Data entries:
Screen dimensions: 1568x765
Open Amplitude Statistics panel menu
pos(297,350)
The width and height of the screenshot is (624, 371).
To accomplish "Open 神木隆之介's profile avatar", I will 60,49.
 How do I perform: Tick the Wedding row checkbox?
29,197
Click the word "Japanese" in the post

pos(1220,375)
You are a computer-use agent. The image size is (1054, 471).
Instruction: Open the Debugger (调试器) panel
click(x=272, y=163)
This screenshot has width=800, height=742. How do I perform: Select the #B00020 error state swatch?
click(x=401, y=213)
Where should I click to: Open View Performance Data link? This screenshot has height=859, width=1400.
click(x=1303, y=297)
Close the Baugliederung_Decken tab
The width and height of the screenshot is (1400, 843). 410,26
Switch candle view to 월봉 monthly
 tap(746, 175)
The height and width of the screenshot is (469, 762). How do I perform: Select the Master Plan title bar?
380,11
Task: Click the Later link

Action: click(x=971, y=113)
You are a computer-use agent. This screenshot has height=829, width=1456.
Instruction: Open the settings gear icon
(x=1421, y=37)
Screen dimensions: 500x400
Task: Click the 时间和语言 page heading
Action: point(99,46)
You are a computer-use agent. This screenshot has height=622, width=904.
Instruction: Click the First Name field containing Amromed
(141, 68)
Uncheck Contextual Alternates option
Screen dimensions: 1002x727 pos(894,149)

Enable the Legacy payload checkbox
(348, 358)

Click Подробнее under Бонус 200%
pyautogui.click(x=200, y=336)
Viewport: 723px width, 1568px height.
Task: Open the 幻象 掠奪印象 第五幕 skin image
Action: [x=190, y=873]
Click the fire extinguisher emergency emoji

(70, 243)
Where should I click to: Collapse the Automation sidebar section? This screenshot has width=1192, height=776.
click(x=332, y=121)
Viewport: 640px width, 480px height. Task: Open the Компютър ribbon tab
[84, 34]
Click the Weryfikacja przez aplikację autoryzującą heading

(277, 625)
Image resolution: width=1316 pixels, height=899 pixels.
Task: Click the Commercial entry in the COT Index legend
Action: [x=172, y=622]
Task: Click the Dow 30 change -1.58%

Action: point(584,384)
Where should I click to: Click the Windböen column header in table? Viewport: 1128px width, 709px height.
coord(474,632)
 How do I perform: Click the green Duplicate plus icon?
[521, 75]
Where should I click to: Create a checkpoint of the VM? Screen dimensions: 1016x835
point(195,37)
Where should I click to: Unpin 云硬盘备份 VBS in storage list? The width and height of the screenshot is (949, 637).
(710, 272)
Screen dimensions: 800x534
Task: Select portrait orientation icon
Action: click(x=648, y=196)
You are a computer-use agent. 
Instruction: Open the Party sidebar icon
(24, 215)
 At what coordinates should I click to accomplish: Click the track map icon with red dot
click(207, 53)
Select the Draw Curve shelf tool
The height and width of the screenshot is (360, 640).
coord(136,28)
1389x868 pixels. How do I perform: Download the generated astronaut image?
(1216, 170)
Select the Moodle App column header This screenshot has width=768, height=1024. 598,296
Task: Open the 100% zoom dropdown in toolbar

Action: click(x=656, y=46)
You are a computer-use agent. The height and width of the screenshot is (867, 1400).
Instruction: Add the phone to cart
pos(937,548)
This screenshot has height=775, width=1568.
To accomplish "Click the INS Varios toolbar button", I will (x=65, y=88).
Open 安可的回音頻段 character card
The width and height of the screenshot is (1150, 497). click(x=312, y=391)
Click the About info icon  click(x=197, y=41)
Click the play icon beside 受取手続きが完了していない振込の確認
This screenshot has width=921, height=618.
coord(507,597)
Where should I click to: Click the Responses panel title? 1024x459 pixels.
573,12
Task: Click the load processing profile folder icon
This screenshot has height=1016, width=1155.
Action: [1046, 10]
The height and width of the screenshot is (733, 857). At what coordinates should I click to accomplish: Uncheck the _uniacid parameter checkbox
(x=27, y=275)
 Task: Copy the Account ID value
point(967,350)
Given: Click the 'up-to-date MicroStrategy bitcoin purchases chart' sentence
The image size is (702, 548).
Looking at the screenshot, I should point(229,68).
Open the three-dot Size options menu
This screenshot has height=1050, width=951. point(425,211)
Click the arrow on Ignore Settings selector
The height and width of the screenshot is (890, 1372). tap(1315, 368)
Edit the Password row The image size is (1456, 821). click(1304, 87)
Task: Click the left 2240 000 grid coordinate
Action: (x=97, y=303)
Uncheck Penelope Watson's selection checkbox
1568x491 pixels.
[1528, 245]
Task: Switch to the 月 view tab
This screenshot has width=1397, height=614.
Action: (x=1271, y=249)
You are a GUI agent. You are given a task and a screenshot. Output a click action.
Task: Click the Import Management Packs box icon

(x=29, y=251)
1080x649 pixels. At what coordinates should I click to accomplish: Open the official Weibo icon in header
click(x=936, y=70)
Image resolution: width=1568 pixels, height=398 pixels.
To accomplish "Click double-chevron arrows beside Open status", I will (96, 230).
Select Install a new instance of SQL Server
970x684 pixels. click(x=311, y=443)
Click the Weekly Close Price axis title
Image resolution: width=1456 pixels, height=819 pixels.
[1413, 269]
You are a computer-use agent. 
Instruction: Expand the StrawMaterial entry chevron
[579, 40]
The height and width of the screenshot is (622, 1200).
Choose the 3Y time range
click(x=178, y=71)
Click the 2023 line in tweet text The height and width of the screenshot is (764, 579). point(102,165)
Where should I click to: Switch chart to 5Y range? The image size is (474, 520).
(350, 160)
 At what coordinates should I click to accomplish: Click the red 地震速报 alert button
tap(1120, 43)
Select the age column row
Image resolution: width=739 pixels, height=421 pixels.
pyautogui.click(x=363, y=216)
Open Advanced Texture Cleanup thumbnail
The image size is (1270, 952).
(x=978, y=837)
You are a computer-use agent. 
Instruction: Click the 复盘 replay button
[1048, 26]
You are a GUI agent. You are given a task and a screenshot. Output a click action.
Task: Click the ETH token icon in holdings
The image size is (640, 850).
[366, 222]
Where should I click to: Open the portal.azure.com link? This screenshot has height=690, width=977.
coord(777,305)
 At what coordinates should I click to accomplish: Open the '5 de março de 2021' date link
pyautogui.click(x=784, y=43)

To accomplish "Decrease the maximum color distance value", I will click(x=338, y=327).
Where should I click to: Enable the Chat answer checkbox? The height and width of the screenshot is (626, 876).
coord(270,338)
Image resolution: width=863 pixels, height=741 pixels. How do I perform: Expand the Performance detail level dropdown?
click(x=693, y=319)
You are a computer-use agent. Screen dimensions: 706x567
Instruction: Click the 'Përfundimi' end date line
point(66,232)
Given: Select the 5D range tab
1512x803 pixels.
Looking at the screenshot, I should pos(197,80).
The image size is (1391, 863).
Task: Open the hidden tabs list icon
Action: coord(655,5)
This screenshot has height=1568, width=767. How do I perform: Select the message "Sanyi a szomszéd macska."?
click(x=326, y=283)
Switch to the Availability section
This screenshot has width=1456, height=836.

Task brief >>
Reproduce all of the records above verbatim, line for line, with nothing changed or left out.

Result >>
Screen dimensions: 1568x765
Open Amplitude Statistics panel menu
pos(297,350)
The width and height of the screenshot is (624, 371).
To accomplish "Open 神木隆之介's profile avatar", I will 60,49.
 How do I perform: Tick the Wedding row checkbox?
29,197
Click the word "Japanese" in the post

pos(1220,375)
You are a computer-use agent. The image size is (1054, 471).
Instruction: Open the Debugger (调试器) panel
click(x=272, y=163)
This screenshot has width=800, height=742. How do I perform: Select the #B00020 error state swatch?
click(x=401, y=213)
Where should I click to: Open View Performance Data link? This screenshot has height=859, width=1400.
click(x=1303, y=297)
Close the Baugliederung_Decken tab
The width and height of the screenshot is (1400, 843). 410,26
Switch candle view to 월봉 monthly
 tap(746, 175)
The height and width of the screenshot is (469, 762). How do I perform: Select the Master Plan title bar?
380,11
Task: Click the Later link

Action: click(x=971, y=113)
You are a computer-use agent. This screenshot has height=829, width=1456.
Instruction: Open the settings gear icon
(x=1421, y=37)
Screen dimensions: 500x400
Task: Click the 时间和语言 page heading
Action: point(99,46)
You are a computer-use agent. This screenshot has height=622, width=904.
Instruction: Click the First Name field containing Amromed
(141, 68)
Uncheck Contextual Alternates option
Screen dimensions: 1002x727 pos(894,149)

Enable the Legacy payload checkbox
(348, 358)

Click Подробнее under Бонус 200%
pyautogui.click(x=200, y=336)
Viewport: 723px width, 1568px height.
Task: Open the 幻象 掠奪印象 第五幕 skin image
Action: [x=190, y=873]
Click the fire extinguisher emergency emoji

(70, 243)
Where should I click to: Collapse the Automation sidebar section? This screenshot has width=1192, height=776.
click(x=332, y=121)
Viewport: 640px width, 480px height. Task: Open the Компютър ribbon tab
[84, 34]
Click the Weryfikacja przez aplikację autoryzującą heading

(277, 625)
Image resolution: width=1316 pixels, height=899 pixels.
Task: Click the Commercial entry in the COT Index legend
Action: [x=172, y=622]
Task: Click the Dow 30 change -1.58%

Action: point(584,384)
Where should I click to: Click the Windböen column header in table? Viewport: 1128px width, 709px height.
coord(474,632)
 How do I perform: Click the green Duplicate plus icon?
[521, 75]
Where should I click to: Create a checkpoint of the VM? Screen dimensions: 1016x835
point(195,37)
Where should I click to: Unpin 云硬盘备份 VBS in storage list? The width and height of the screenshot is (949, 637).
(710, 272)
Screen dimensions: 800x534
Task: Select portrait orientation icon
Action: click(x=648, y=196)
You are a computer-use agent. 
Instruction: Open the Party sidebar icon
(24, 215)
 At what coordinates should I click to accomplish: Click the track map icon with red dot
click(207, 53)
Select the Draw Curve shelf tool
The height and width of the screenshot is (360, 640).
coord(136,28)
1389x868 pixels. How do I perform: Download the generated astronaut image?
(1216, 170)
Select the Moodle App column header This screenshot has width=768, height=1024. 598,296
Task: Open the 100% zoom dropdown in toolbar

Action: click(x=656, y=46)
You are a computer-use agent. The height and width of the screenshot is (867, 1400).
Instruction: Add the phone to cart
pos(937,548)
This screenshot has height=775, width=1568.
To accomplish "Click the INS Varios toolbar button", I will (x=65, y=88).
Open 安可的回音頻段 character card
The width and height of the screenshot is (1150, 497). click(x=312, y=391)
Click the About info icon  click(x=197, y=41)
Click the play icon beside 受取手続きが完了していない振込の確認
This screenshot has width=921, height=618.
coord(507,597)
Where should I click to: Click the Responses panel title? 1024x459 pixels.
573,12
Task: Click the load processing profile folder icon
This screenshot has height=1016, width=1155.
Action: [1046, 10]
The height and width of the screenshot is (733, 857). At what coordinates should I click to accomplish: Uncheck the _uniacid parameter checkbox
(x=27, y=275)
 Task: Copy the Account ID value
point(967,350)
Given: Click the 'up-to-date MicroStrategy bitcoin purchases chart' sentence
The image size is (702, 548).
Looking at the screenshot, I should point(229,68).
Open the three-dot Size options menu
This screenshot has height=1050, width=951. point(425,211)
Click the arrow on Ignore Settings selector
The height and width of the screenshot is (890, 1372). tap(1315, 368)
Edit the Password row The image size is (1456, 821). click(1304, 87)
Task: Click the left 2240 000 grid coordinate
Action: (x=97, y=303)
Uncheck Penelope Watson's selection checkbox
1568x491 pixels.
[1528, 245]
Task: Switch to the 月 view tab
This screenshot has width=1397, height=614.
Action: (x=1271, y=249)
You are a GUI agent. You are given a task and a screenshot. Output a click action.
Task: Click the Import Management Packs box icon

(x=29, y=251)
1080x649 pixels. At what coordinates should I click to accomplish: Open the official Weibo icon in header
click(x=936, y=70)
Image resolution: width=1568 pixels, height=398 pixels.
To accomplish "Click double-chevron arrows beside Open status", I will (96, 230).
Select Install a new instance of SQL Server
970x684 pixels. click(x=311, y=443)
Click the Weekly Close Price axis title
Image resolution: width=1456 pixels, height=819 pixels.
[1413, 269]
You are a computer-use agent. 
Instruction: Expand the StrawMaterial entry chevron
[579, 40]
The height and width of the screenshot is (622, 1200).
Choose the 3Y time range
click(x=178, y=71)
Click the 2023 line in tweet text The height and width of the screenshot is (764, 579). point(102,165)
Where should I click to: Switch chart to 5Y range? The image size is (474, 520).
(350, 160)
 At what coordinates should I click to accomplish: Click the red 地震速报 alert button
tap(1120, 43)
Select the age column row
Image resolution: width=739 pixels, height=421 pixels.
pyautogui.click(x=363, y=216)
Open Advanced Texture Cleanup thumbnail
The image size is (1270, 952).
(x=978, y=837)
You are a computer-use agent. 
Instruction: Click the 复盘 replay button
[1048, 26]
You are a GUI agent. You are given a task and a screenshot. Output a click action.
Task: Click the ETH token icon in holdings
The image size is (640, 850).
[366, 222]
Where should I click to: Open the portal.azure.com link? This screenshot has height=690, width=977.
coord(777,305)
 At what coordinates should I click to accomplish: Open the '5 de março de 2021' date link
pyautogui.click(x=784, y=43)

To accomplish "Decrease the maximum color distance value", I will click(x=338, y=327).
Where should I click to: Enable the Chat answer checkbox? The height and width of the screenshot is (626, 876).
coord(270,338)
Image resolution: width=863 pixels, height=741 pixels. How do I perform: Expand the Performance detail level dropdown?
click(x=693, y=319)
You are a computer-use agent. Screen dimensions: 706x567
Instruction: Click the 'Përfundimi' end date line
point(66,232)
Given: Select the 5D range tab
1512x803 pixels.
Looking at the screenshot, I should pos(197,80).
The image size is (1391, 863).
Task: Open the hidden tabs list icon
Action: coord(655,5)
This screenshot has height=1568, width=767. How do I perform: Select the message "Sanyi a szomszéd macska."?
click(x=326, y=283)
Switch to the Availability section
This screenshot has width=1456, height=836.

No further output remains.